Sounds more like a great reason to stay away from some of the most chaotic traffic in the US until it can be considered safer. There are far, far more pedestrians in NYC than in Phoenix, and I do not trust a Waymo car to not hit some of them.
Well I think "high quality" is doing a lot there. Obviously autonomous vehicles would be safer if they work perfectly -- the concern is that they will not.
Yeah, approximately 10 minutes for me to pass driving test (from second attempt). And then around a year of driving (effectively training myself) in city to get more or less comfortable with traffic.

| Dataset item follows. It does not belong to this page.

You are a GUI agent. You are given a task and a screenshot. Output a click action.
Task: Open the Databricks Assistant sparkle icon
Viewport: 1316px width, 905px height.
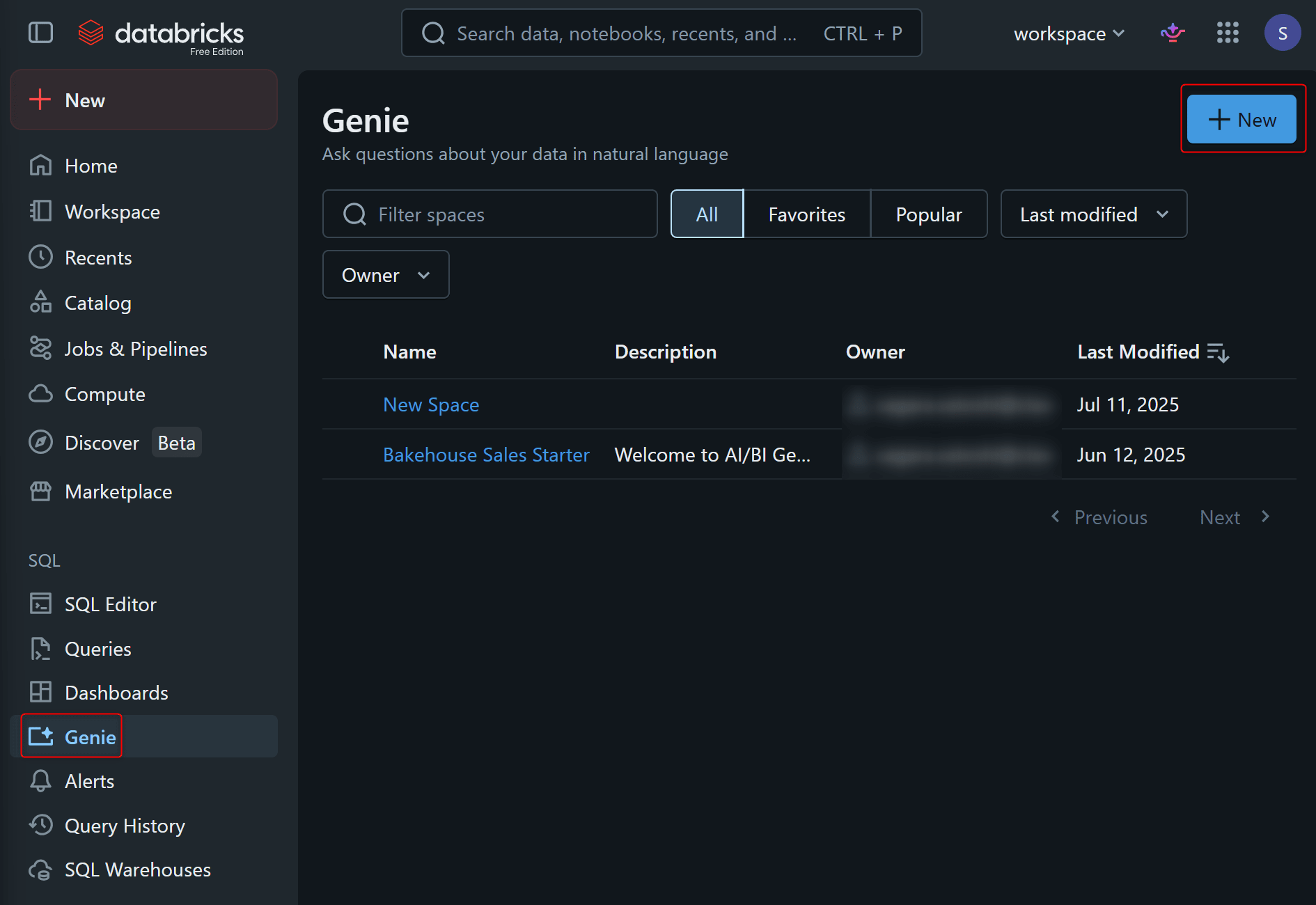1173,33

Generally, self driving cars are very safe, too safe actually. There are some high profile accidents, most of them involving Tesla because of the scale and way they approach the problem, plus an infamous one by Uber, but generally, self driving cars will not go anywhere unless they are sure the way is clear.
And this is the problem, self driving cars don't force their way, and they break when anything is vaguely in a collision course. If there is a problem putting them in NYC traffic is that they will stop all the time and create traffic jams, maybe get rear ended by other (human) drivers and fail to get their passengers to the destination because of some minor obstruction.
Worst case, add one more person armed with a crowbar and then we have the smash and grab thieves that seem to rampant in San Francisco with a very compliant automated driver stuck behind the accomplice just standing in front of the vehicle.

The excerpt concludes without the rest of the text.